Opener ‘Andro Queen’ swiftly checks off the Frank Black lyrical obsessions – sex: “She shows me under her silk”, sci-fi: “She’s off in a silver rocket” and sex again, but this time with a hint of violence: “Kissing you is so hard in this vile dress”. That it sounds a little like something from David Lynch’s recent solo musical output and has an entrancing melody work in it’s favour, Santiago’s shimmering, reverb-drenched guitar as conspicuous and unique as it was two decades ago.
‘Another Toe’ is a sugary, instantly addictive addition to the loud/quiet/loud pantheon. Distortion giving way to an acoustic strum and a technicolour chorus as wide as a desert though doesn’t prevent the feeling that we’re missing the spitting fury, the genuinely deranged explosiveness of ‘vintage’ Pixies.

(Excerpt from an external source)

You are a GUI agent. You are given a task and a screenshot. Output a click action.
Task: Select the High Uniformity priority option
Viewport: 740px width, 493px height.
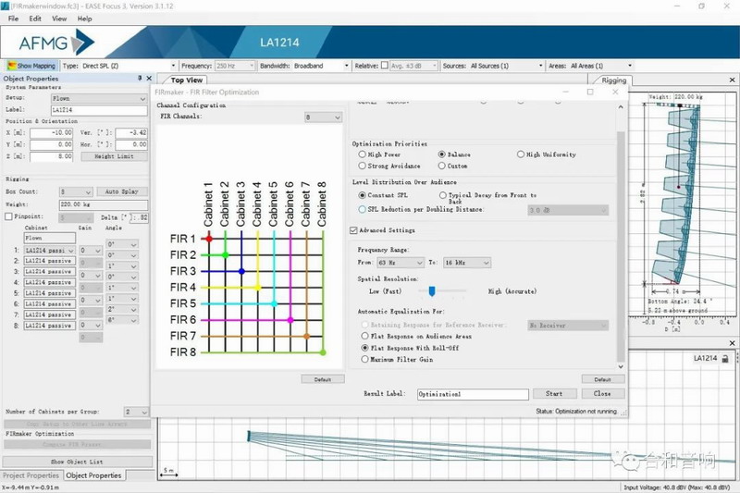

This wouldn’t sound out of place on Black’s ‘Teenager Of The Year’, but those looking for abrasion will find off-kilter loveliness in it’s place.
‘What Goes Boom’ is the heartbreaker here – opening with a scream and a charging, metallic racer of a riff we’re checking the boxes in quick succession – but there’s just no heart. Shattuck drops some Deal-like backing vocals, which are fine, and Black gets into some stream of consciousness rhyming that throws up a “slinky little punky” and a “Whipped cream hippie” that are delectable, but the shouted non-chorus and faux-furious drumming only give the impression that this is bravado and bombast over feeling and fury.
The best thing here by a wide margin is ‘Indie Cindy’, beginning as a distant cousin to ‘Where Is My Mind’ it thunders to jagged, stumbling life, Black dishing out spoken word bile on the topic of a viciously romantic suicide pact and possible return from the dead. Lines like “No soul, my milk is curdled / I’m the burgermeister of purgatory” and “They call this dance the washed-up crawl” call to mind the likes of ‘Wave Of Mutilation’, Black’s cooing chorus croon and Santiago’s cheese-grater solo suggesting that there’s still actual potential, a second life left in this version of Pixies.
Truth told it’s hard for anyone to have critical faculties intact when it comes to everyone’s formerly beloved Pixies – most are kneejerking with dismissal and even downright hatred at this latest chapter in their career – but given a moment to breathe, a few listens to appreciate and a little bit of perspective (it’s not 1989, this isn’t the band that tore ‘Broken Face’ out of their blackened souls, nor the band that reinvented rock music – but a latterday, partially compromised version of the same) there’s no reason to shit all over a record where three out of the four songs are at least enjoyable, one of them an absolute blinder, no matter what reputation or past the performers have. Death to Pixies? Fuck that, let’s hear what they’ve got.